Member of the Croatian Parliament for the 12th constituency
- In office 14 October 2016 – 16 May 2024
- Preceded by: Nedžad Hodžić
- Succeeded by: Armin Hodžić
- Majority: 31.82%

Personal details
- Born: Ermina Lekaj Prijaskaj 15 August 1971 (age 55) Prizren, SR Serbia, Yugoslavia
- Party: Union of Albanians of Croatia
- Education: University of Rijeka

= Ermina Lekaj Prljaskaj =

Croatian politician

Ermina Lekaj Prljaskaj (born 15 August 1971) is a Kosovar-born Croatian politician and lawyer serving as a member of the Sabor since 2011 in 12th electoral district representing Albanians, Bosniaks and other Yugoslavian minorities. She was defeated for re-election by Bosniak candidate Armin Hodžić in the 2024 Croatian parliamentary election.

== Biography ==
Prljaskaj was born on 15 July 1971 in Prizren, Kosovo (then part of SFR Yugoslavia) and attended the University of Rijeka where she earned a degree in law.
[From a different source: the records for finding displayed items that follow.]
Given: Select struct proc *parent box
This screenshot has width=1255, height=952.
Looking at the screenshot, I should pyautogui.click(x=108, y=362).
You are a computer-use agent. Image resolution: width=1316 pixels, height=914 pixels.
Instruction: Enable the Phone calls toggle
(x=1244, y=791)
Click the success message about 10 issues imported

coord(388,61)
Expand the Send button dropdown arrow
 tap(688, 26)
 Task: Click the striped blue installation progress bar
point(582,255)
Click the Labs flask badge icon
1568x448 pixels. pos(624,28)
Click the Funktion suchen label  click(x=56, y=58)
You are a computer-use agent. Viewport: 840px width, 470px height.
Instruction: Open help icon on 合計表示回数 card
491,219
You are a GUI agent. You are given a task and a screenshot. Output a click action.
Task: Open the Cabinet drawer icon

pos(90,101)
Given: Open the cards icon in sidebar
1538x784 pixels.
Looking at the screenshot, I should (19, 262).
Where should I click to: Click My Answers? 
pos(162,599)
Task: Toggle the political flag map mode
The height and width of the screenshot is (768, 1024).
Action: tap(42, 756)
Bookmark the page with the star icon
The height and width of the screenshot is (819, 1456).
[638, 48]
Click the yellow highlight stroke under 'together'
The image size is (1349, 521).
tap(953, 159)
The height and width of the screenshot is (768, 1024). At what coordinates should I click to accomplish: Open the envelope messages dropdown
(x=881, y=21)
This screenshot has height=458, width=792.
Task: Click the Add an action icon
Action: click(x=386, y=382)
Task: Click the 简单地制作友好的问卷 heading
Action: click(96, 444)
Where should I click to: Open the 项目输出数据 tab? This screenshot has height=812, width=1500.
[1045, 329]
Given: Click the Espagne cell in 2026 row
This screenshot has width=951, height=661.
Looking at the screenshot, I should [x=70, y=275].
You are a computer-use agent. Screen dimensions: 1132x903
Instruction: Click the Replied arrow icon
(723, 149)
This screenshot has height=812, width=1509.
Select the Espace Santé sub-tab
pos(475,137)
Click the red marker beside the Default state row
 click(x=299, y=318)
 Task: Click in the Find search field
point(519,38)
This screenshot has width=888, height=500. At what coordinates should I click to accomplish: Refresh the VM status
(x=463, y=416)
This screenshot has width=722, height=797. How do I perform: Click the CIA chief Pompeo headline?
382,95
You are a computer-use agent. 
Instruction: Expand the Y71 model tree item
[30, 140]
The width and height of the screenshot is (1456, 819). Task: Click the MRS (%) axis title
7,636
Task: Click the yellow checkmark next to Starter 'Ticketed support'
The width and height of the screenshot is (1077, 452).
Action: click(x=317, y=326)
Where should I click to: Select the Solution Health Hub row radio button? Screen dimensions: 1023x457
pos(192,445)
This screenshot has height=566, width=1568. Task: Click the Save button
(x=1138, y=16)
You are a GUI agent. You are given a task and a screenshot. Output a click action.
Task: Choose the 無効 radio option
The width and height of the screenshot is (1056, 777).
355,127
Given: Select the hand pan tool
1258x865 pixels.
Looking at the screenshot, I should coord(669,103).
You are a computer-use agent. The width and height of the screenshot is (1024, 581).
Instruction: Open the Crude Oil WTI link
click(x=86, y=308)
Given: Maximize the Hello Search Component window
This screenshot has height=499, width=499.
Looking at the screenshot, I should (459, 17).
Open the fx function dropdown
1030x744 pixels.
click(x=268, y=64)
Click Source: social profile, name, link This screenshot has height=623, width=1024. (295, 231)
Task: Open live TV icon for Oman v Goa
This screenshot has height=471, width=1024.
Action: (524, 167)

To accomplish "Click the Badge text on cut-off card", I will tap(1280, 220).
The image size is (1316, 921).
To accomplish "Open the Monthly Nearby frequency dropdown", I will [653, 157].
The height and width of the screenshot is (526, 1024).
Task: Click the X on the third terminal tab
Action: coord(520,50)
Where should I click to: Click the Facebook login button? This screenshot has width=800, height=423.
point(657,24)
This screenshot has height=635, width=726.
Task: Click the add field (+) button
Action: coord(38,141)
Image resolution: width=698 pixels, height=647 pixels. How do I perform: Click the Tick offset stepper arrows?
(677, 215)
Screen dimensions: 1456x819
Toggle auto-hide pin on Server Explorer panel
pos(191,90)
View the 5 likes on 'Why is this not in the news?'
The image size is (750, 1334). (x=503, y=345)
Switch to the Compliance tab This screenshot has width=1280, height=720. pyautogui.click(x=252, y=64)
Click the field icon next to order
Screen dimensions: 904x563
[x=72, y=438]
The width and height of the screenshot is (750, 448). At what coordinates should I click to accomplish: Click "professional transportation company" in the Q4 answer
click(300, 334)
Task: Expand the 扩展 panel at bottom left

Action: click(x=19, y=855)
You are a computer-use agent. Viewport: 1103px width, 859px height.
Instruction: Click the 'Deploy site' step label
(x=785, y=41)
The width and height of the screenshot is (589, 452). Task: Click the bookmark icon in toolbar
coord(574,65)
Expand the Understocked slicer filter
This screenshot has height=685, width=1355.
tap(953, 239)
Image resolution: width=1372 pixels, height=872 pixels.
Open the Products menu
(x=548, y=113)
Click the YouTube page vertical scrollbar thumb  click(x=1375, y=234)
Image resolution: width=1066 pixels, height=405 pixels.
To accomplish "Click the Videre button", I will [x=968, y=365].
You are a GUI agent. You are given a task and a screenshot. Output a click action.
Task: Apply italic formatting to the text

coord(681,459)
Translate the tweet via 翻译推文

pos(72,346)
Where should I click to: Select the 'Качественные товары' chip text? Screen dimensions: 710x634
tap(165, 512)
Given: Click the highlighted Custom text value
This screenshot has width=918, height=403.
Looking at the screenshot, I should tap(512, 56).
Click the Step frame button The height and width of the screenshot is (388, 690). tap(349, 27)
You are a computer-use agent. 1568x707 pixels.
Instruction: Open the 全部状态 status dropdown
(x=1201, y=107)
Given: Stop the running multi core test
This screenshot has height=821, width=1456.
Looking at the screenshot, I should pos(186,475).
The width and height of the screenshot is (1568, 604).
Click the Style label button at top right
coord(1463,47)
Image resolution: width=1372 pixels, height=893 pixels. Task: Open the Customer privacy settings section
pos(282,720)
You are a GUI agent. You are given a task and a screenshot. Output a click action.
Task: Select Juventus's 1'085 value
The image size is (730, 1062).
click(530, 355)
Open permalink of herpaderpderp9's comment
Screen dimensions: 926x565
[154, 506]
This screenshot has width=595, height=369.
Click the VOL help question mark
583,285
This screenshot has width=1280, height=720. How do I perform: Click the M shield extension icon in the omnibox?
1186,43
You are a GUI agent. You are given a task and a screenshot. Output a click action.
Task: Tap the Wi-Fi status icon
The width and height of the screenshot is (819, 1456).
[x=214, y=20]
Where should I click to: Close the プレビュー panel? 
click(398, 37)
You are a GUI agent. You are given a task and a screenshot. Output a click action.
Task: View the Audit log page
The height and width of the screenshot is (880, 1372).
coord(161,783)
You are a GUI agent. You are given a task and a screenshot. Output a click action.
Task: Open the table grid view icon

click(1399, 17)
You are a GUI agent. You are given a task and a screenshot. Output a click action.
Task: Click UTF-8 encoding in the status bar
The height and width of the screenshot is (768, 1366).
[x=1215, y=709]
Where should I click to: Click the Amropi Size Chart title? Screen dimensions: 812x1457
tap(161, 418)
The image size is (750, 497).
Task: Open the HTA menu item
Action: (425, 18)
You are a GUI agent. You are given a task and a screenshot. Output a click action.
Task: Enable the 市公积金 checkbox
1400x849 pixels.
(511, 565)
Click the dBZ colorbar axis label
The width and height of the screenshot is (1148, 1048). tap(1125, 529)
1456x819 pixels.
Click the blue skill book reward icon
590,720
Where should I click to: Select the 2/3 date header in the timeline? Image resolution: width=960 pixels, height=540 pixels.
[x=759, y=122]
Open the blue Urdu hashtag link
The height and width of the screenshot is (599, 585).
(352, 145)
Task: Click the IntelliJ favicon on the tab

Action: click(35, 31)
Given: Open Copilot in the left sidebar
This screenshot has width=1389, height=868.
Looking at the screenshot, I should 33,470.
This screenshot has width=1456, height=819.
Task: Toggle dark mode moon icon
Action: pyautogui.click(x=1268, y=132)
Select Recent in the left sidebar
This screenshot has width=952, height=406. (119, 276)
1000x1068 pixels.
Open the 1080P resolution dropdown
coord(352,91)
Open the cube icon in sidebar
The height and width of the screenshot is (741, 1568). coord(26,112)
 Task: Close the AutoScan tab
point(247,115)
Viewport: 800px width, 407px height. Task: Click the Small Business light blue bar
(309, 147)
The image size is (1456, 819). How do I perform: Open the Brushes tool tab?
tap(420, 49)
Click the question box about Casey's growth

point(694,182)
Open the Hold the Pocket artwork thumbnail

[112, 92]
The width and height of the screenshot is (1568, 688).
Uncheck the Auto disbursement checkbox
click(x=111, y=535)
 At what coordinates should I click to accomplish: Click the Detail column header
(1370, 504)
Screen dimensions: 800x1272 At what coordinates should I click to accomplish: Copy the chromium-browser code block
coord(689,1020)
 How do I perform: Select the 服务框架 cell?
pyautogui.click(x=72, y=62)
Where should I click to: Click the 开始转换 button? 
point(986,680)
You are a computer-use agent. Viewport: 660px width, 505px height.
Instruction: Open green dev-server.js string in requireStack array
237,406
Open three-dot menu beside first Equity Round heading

A member of the Union of Albanians of Croatia, she served as the party's leader and was their sole member of Parliament from her election in 2015 until her defeat in 2024. She sat as an independent in Parliament. She is an Honorary citizen of Llezhe, Albania and was awarded with The Golden Eagle by the President of Albania. She has criticized her Bosniak predecessors in Parliament for "doing nothing to benefit the Bosniak people let alone Albanians and other minorities".